I should have said: writing out the equations for v[sub]x[/sub] and v[sub]y[/sub] with respect to time.

delta x = (v[sub]i[/sub]cos(34))*t

delta y = (v[sub]i[/sub] sin(34))*t - (1/2)gt[sup]2[/sup]

Using these two equations ought to do it for you. I feel I should leave something for you to do but if you can’t figure it out let me know.

What is delta y.

Ring, forgive me for being thick skulled, but I don’t see how you can solve for Vi without knowing t. I considered those equations when I was pondering the problem, but dismissed them for that reason.

Also, on the second equation, shouldn’t it be delta y = (vi sin(34))*t + (1/2)gt[sup]2[/sup] ? or are you just calling it that because you’re saying g is positive?

Ring should have spelled it out…

delta x in his equation equals 240. From that given you can find time in terms of v sub i.

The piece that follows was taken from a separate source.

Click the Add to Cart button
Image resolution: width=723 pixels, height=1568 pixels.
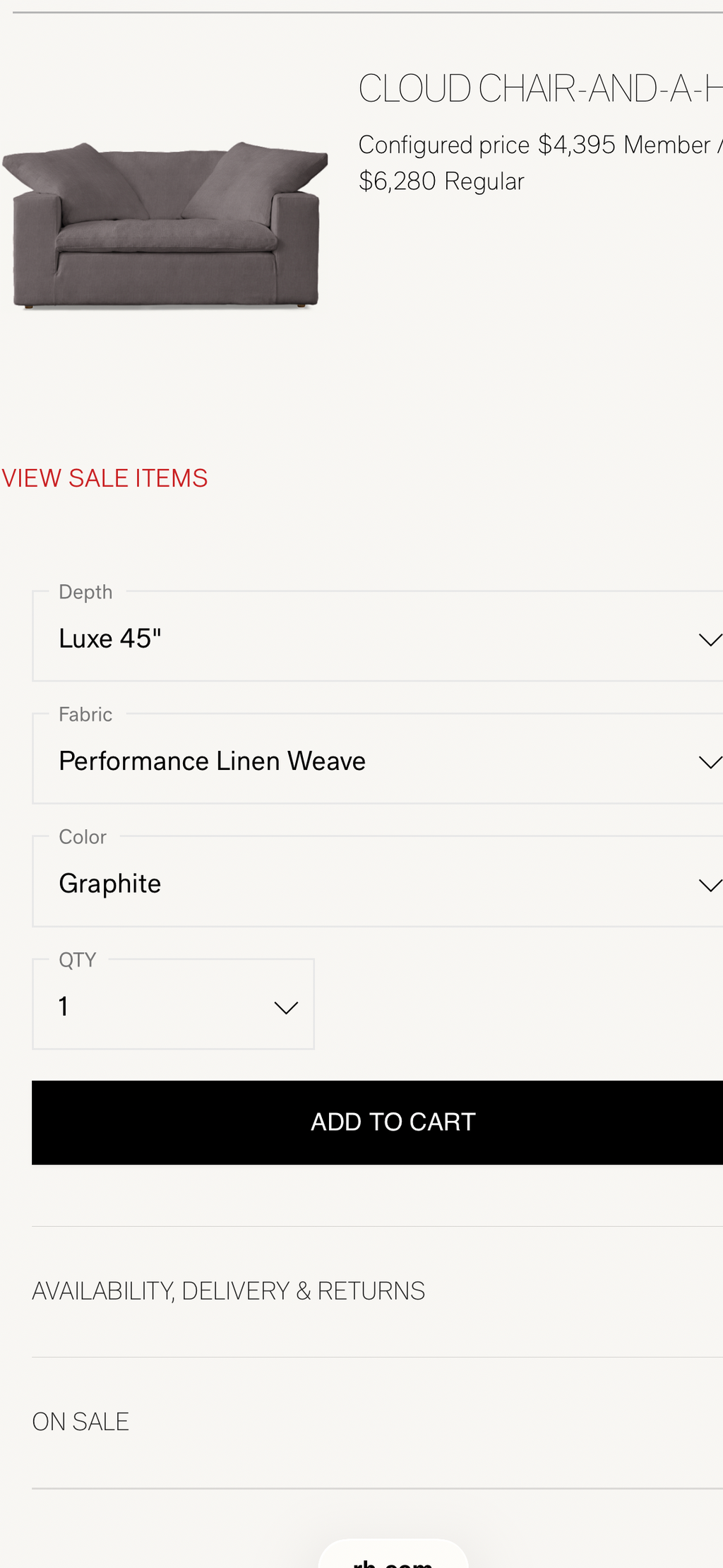378,1122
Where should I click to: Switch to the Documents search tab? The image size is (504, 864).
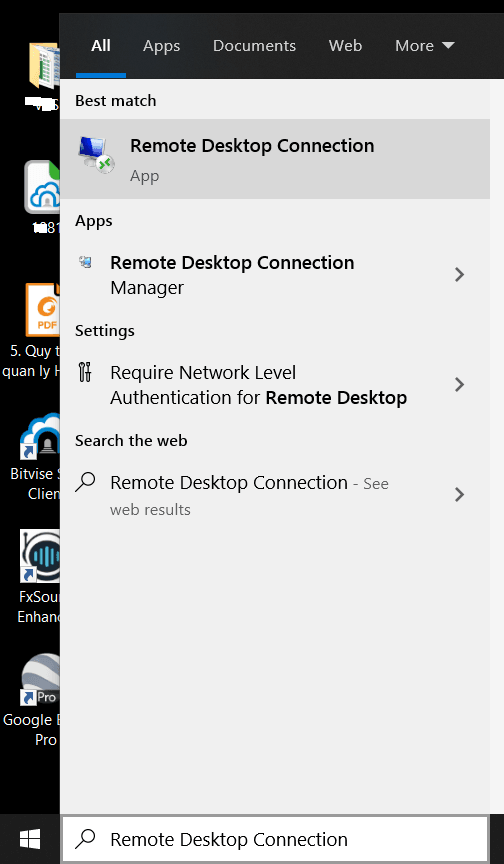point(254,46)
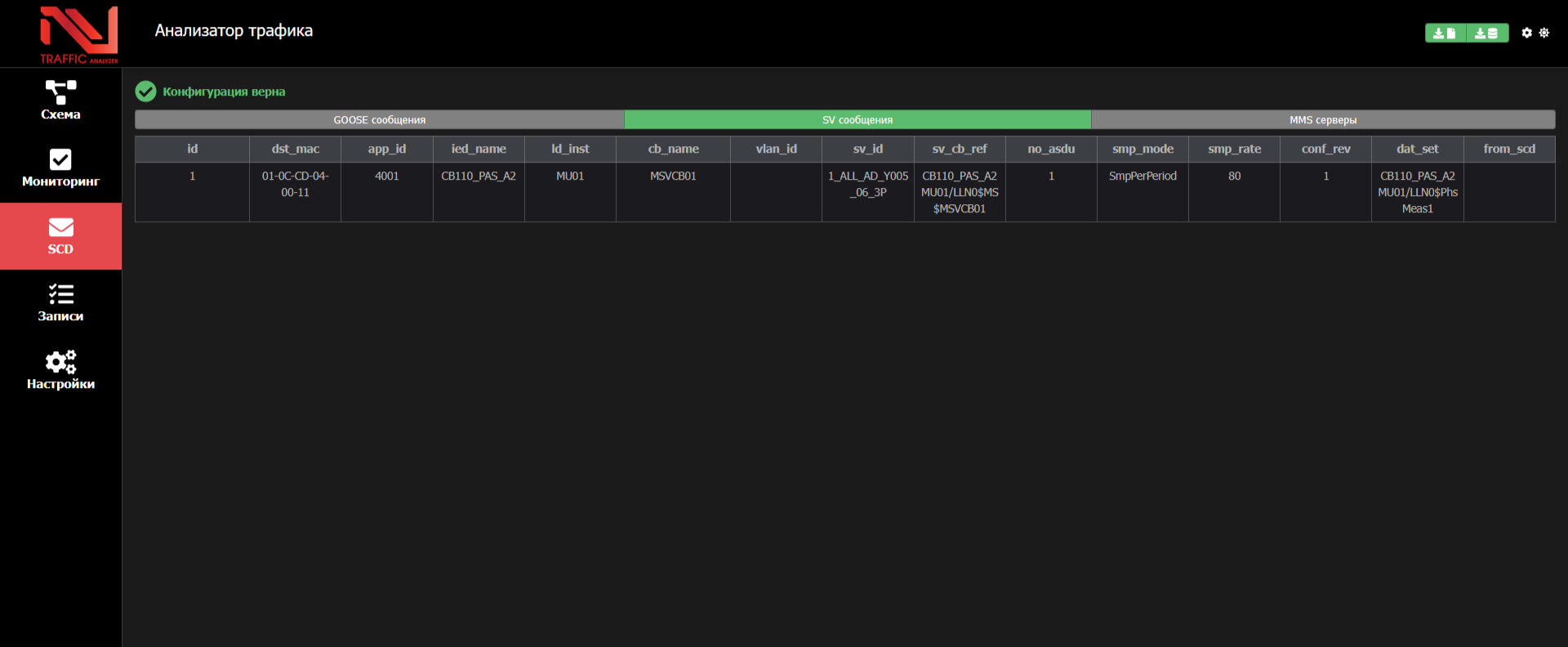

Then you know that the delta y is zero. That gives you a nice quadratic to solve (two solutions… one at zero… duh! one at your answer for time). From there, it’s cake to use 1/2 the time to figure out using the y-component of your velocity how high the bugger gets in the air.

Hope you got it now.

Assumptions:
at t = 0, x[sub]0[/sub] = 0 and y[sub]0[/sub] = 0
a[sub]x[/sub] = 0
a[sub]y[/sub] = -9.8 m/s[sup]2[/sup]

Given:
x = 240 m
y = 0 (vertical displacement is zero over the whole trip)
v[sub]x0[/sub] = v[sub]x[/sub] = v[sub]0[/sub]cos34
v[sub]y0[/sub] = v[sub]0[/sub]sin34

Use:
x = v[sub]0/subt
y = v[sub]0/subt + 0.5a[sub]y[/sub]t[sup]2[/sup]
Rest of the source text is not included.